You have then connected 25' of 450 ohm line. Lets assume this is
Wireman 551 line, the input impedance to this line section at
(assuming 3.7MHz) should be around 141+j282 (and line loss would be
~0.1dB).

You then have an unspecified length of "air dielectric RG/8" (new to
me) which will transform the impedance further.

You seem to intend to then use an ATU to transform this impedance to a
satisfactory load for the transmitter.

Where did you make the measurements with the MFJ269? If it was not at
the antenna feedpoint, did you really expect resonance at the
measurement point to coincide with loop resonance, and is resonance at
either point important to efficient operation of the entire system?

Owen

With a tuner matching the antenna to the "rf" generator (transceiver),
the NVIS signal met the 100-200 mile range that was estimated.
The antenna was tuned - cut (shortened) to increase the
resonate frequency into the 75 meter phone band. After some
estimating of desired length at the low elevation and cutting and
pruning a resonate frequency of 3.790 MHz was obtained, that has a
VSWR of 1.6 to 1. The resonance was found with an MFJ-269 without the
tuner, 1.6:1 @ 3790 KHz. The tuner matches the load to 50 ohms for the
PW-1. The area of the loop decreased and the perimeter length is 229.5
linear feet. Again with the use of a tuner throughout the phone band
produced a NVIS signal range that was very good. K4WYS

On Sun, 14 May 2006 16:34:44 -0400, Sonny Hood wrote:
I have an antenna that needs 100 ohm twin lead to match the impedance
of the feed point. The 450 ohm lead has messed up the match and
screwed up the resonance, does anone know of such an animal?
K4WYS
--

Sonny Hood wrote:

I have an antenna that needs 100 ohm twin lead to match the impedance
of the feed point. The 450 ohm lead has messed up the match and
screwed up the resonance, does anone know of such an animal?

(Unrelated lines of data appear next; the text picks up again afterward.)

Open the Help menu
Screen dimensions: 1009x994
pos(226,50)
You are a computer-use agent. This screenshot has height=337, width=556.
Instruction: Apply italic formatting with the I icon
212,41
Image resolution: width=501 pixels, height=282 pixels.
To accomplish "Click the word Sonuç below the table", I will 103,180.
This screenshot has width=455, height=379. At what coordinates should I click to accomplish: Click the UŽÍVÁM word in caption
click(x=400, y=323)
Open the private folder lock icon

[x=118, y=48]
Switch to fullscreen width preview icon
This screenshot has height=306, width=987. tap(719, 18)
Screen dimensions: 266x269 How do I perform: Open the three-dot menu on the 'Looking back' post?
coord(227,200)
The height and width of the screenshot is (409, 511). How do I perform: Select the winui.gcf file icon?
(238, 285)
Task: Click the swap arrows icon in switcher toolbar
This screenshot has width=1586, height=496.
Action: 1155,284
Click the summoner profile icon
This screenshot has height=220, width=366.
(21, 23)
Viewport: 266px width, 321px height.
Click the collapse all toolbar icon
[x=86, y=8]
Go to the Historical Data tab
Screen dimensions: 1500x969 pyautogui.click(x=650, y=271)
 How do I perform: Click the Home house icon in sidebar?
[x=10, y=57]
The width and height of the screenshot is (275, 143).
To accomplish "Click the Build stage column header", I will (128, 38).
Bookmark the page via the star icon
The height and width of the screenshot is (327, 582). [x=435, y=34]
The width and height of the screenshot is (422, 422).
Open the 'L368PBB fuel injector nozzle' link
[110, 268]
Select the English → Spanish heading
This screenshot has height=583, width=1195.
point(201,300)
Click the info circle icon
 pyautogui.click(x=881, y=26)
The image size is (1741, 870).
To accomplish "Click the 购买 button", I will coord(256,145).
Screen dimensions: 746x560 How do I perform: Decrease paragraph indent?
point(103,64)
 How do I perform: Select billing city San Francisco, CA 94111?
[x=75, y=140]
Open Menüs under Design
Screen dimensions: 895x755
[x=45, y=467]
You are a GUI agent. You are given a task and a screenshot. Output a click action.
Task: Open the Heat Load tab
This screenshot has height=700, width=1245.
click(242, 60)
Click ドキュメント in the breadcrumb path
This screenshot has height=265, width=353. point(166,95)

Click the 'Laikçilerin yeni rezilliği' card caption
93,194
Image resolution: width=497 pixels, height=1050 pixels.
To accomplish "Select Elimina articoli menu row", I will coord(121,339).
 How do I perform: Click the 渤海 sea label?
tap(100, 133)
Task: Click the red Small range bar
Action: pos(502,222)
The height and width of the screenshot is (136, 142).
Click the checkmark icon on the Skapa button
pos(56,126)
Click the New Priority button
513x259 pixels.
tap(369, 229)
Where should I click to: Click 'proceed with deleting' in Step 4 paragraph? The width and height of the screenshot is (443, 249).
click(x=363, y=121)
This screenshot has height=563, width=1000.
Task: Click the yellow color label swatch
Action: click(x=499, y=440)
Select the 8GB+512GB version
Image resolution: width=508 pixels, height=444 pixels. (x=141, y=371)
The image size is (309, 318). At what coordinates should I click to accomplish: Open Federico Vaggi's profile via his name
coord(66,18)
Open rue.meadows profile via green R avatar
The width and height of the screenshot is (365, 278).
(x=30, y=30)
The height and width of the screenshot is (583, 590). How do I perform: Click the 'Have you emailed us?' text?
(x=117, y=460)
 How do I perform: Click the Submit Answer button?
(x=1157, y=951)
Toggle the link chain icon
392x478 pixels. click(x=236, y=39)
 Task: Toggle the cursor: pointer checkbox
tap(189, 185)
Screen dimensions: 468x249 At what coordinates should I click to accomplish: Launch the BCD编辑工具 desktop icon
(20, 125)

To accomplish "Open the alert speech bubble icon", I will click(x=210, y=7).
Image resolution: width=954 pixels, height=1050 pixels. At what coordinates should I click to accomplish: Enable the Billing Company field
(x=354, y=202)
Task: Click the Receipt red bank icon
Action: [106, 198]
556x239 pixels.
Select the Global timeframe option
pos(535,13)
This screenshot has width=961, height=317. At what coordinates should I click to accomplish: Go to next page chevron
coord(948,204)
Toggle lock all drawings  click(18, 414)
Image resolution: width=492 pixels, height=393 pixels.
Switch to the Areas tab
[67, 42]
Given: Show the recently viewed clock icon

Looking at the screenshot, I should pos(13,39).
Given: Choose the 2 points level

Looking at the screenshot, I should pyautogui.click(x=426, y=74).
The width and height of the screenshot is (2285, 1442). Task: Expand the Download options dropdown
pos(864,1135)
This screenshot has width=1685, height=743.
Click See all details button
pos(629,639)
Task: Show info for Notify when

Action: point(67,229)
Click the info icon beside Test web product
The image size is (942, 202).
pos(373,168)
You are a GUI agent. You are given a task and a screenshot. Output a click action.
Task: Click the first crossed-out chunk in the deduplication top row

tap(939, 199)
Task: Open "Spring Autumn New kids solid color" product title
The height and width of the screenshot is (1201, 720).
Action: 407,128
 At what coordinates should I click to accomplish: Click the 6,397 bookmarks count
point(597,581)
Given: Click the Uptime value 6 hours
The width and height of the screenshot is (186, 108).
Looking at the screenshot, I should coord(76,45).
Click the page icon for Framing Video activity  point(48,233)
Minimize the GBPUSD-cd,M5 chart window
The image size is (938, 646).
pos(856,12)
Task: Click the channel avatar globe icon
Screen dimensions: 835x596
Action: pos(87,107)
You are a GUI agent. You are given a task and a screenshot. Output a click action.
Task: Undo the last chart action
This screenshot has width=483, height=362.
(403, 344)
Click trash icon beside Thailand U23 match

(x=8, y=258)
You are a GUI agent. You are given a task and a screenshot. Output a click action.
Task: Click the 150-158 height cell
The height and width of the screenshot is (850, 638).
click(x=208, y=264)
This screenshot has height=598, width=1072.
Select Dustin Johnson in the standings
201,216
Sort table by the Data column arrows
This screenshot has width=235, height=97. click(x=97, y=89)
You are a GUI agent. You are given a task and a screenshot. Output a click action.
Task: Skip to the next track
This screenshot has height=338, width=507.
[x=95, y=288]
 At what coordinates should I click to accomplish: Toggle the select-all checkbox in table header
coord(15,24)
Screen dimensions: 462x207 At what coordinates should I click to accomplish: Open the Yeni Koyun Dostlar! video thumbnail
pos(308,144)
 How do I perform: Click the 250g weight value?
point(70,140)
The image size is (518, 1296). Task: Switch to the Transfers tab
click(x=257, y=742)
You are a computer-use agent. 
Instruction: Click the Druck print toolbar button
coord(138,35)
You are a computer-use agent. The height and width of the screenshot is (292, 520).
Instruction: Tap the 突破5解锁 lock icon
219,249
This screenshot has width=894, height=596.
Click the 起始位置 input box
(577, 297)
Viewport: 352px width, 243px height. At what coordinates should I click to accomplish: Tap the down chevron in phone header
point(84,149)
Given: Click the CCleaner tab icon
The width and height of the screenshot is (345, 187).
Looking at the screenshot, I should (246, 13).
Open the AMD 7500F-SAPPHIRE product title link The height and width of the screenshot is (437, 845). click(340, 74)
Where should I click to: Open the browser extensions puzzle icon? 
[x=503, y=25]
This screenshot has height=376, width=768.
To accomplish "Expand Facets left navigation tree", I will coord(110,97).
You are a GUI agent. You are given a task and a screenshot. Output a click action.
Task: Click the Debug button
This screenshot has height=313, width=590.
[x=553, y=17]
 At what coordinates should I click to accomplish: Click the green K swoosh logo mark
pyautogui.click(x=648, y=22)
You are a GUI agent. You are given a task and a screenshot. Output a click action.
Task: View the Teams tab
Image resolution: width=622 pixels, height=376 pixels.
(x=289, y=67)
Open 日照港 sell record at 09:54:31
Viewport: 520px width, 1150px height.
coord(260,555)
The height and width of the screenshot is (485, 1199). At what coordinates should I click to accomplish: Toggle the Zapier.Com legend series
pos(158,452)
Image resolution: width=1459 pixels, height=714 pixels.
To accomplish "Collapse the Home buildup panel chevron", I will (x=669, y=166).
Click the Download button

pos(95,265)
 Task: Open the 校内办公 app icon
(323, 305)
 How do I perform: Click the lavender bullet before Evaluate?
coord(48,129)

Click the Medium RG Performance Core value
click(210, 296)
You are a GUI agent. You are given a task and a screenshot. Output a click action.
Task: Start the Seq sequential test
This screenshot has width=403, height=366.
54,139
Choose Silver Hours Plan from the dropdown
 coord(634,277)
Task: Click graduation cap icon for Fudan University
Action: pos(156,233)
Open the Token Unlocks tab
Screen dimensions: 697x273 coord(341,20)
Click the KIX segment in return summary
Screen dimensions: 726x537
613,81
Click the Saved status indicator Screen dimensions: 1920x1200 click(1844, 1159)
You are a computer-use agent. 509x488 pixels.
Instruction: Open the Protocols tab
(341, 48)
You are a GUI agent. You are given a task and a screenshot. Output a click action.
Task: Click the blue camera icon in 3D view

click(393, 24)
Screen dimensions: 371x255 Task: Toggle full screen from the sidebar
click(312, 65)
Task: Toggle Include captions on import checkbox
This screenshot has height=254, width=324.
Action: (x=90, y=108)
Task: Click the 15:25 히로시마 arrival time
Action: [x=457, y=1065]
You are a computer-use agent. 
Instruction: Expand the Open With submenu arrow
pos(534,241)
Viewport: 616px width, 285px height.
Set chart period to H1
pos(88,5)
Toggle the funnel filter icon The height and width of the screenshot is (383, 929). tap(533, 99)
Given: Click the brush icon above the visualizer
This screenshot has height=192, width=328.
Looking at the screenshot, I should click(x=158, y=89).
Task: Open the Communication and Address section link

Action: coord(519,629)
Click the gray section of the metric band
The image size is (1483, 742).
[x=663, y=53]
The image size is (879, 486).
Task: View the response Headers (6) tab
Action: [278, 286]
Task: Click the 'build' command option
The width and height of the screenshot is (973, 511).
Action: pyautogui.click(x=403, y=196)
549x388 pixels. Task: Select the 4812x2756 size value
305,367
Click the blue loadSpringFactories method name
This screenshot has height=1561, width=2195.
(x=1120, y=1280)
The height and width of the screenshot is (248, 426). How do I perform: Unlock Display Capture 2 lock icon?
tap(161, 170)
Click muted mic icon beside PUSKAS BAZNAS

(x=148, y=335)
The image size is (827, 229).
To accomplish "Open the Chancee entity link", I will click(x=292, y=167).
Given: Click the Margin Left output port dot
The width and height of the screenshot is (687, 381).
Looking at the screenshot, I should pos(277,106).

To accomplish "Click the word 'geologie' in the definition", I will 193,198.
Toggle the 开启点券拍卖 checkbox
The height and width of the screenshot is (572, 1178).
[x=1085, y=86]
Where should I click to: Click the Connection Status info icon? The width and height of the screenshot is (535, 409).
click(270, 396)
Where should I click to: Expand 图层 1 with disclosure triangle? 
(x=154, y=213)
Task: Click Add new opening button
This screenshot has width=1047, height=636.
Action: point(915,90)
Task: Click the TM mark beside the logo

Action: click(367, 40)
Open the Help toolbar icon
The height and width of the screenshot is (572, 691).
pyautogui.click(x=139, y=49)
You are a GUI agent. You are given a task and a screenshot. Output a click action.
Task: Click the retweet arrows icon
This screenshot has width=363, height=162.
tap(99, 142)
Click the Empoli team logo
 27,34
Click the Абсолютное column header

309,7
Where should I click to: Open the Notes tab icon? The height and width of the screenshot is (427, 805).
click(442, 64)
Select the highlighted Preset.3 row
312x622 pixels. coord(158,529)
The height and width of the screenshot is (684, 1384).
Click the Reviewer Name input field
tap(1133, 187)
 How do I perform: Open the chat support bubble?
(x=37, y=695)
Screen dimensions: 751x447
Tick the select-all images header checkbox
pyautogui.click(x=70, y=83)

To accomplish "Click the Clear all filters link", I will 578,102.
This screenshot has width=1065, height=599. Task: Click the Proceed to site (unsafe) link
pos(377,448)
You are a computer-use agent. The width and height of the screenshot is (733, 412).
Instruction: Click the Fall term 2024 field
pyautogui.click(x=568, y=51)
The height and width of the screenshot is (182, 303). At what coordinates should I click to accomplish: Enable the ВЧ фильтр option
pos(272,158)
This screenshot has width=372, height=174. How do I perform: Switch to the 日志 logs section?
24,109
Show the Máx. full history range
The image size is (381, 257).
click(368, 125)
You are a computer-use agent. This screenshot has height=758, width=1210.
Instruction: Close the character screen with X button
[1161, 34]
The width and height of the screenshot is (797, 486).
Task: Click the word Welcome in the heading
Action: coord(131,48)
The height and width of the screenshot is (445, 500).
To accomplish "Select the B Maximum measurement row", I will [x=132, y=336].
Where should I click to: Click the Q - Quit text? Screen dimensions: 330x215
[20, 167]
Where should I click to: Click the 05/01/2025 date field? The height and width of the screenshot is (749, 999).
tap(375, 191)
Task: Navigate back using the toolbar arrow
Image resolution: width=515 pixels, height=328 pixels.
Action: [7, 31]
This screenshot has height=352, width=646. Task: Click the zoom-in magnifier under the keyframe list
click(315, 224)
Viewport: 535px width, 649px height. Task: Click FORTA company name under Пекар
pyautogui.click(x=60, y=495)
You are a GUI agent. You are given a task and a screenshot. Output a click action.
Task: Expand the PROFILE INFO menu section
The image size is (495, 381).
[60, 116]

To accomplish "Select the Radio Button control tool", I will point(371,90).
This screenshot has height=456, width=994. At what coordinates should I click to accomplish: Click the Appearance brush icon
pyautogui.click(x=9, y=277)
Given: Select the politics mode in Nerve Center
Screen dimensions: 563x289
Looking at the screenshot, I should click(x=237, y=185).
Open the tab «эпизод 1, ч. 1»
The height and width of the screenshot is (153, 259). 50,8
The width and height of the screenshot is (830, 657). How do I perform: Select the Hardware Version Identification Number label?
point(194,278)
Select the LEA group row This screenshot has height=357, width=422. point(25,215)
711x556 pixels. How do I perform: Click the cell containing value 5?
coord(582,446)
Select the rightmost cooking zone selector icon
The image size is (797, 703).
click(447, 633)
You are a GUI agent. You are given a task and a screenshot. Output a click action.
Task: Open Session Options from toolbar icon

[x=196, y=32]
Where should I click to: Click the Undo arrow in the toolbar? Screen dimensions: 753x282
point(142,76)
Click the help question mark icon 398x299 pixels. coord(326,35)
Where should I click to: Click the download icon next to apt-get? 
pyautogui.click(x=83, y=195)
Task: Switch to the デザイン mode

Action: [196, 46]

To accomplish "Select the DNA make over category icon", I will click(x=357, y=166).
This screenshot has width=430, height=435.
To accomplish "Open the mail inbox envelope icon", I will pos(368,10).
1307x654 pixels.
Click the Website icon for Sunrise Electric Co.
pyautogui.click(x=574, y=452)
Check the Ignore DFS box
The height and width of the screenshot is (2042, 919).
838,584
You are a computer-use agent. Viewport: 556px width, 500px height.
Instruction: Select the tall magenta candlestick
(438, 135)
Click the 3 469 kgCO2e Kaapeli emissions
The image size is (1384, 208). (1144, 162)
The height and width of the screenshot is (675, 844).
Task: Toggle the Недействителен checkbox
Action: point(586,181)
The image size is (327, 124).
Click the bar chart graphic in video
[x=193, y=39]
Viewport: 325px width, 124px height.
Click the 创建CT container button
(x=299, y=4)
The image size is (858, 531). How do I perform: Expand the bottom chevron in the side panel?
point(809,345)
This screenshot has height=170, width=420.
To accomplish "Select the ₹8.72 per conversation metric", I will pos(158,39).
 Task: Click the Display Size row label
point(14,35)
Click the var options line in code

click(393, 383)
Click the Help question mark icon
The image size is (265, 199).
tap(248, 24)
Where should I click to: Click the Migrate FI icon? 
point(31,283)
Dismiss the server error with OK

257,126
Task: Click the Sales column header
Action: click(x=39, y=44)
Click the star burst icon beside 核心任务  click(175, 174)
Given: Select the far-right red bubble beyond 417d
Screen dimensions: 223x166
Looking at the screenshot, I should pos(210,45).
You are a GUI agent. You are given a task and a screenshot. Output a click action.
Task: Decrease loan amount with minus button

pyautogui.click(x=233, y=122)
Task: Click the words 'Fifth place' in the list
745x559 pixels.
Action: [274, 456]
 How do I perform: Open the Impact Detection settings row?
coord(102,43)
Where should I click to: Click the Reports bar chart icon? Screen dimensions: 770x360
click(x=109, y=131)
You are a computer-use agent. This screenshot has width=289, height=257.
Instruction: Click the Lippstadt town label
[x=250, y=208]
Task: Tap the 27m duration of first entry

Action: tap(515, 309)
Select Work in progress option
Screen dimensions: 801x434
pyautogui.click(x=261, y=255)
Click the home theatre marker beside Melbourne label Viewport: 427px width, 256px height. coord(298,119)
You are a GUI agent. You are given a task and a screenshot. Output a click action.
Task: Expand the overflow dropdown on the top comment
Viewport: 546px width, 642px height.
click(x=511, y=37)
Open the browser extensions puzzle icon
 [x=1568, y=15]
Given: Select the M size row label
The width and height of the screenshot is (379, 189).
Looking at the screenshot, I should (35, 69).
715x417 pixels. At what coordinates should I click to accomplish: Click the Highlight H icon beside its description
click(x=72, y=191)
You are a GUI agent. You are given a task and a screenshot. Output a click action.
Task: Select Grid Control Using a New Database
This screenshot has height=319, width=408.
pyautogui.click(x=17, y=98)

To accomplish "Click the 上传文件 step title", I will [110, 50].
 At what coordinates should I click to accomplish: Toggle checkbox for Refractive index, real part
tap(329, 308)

Let's take a look at how the 450 ohm feedline "messed up the
match". The SWR on the 450 ohm feedline will be 450/100 = 4.5:1.
A feedline length equal to a multiple of 1/4WLs will transform
the 100 ohms to ~2000 ohms or a 50 ohm SWR of 40:1 which is
probably out of the matching range for built-in autotuners, for
instance. You can change the impedance seen at the tuner back
to 100 ohms by adding or subtracting 1/4WL of 450 ohm line which
will make it a multiple of 1/2WL.

As someone else said, one of the most common ways to match a
100 ohm antenna is to use 1/4WL of 75 ohm coax and then 50
ohm coax the rest of the way. Instead of "messing up the match",
it fixes up the match. The SWR on 75 ohm coax would be 100/75 =
1.33:1. The impedance at the end of the 1/4WL matching section
would be 75/1.33 = ~56 ohms, a good match to 50 ohm coax.

If you are wanting to use the antenna for multi-band operation,
change the length of the 450 ohm line until the match is not
"messed up".
--
73, Cecil http://www.qsl.net/w5dxp

Now, however did I know this thread would go on 'n on, 'n on 'n on......



Cecil Moore wrote:
Sonny Hood wrote:

I have an antenna that needs 100 ohm twin lead to match the impedance
of the feed point. The 450 ohm lead has messed up the match and
screwed up the resonance, does anone know of such an animal?


Let's take a look at how the 450 ohm feedline "messed up the
match". The SWR on the 450 ohm feedline will be 450/100 = 4.5:1.
A feedline length equal to a multiple of 1/4WLs will transform
the 100 ohms to ~2000 ohms or a 50 ohm SWR of 40:1 which is
probably out of the matching range for built-in autotuners, for
instance. You can change the impedance seen at the tuner back
to 100 ohms by adding or subtracting 1/4WL of 450 ohm line which
will make it a multiple of 1/2WL.

As someone else said, one of the most common ways to match a
100 ohm antenna is to use 1/4WL of 75 ohm coax and then 50
ohm coax the rest of the way. Instead of "messing up the match",
it fixes up the match. The SWR on 75 ohm coax would be 100/75 =
1.33:1. The impedance at the end of the 1/4WL matching section
would be 75/1.33 = ~56 ohms, a good match to 50 ohm coax.

If you are wanting to use the antenna for multi-band operation,
change the length of the 450 ohm line until the match is not
"messed up".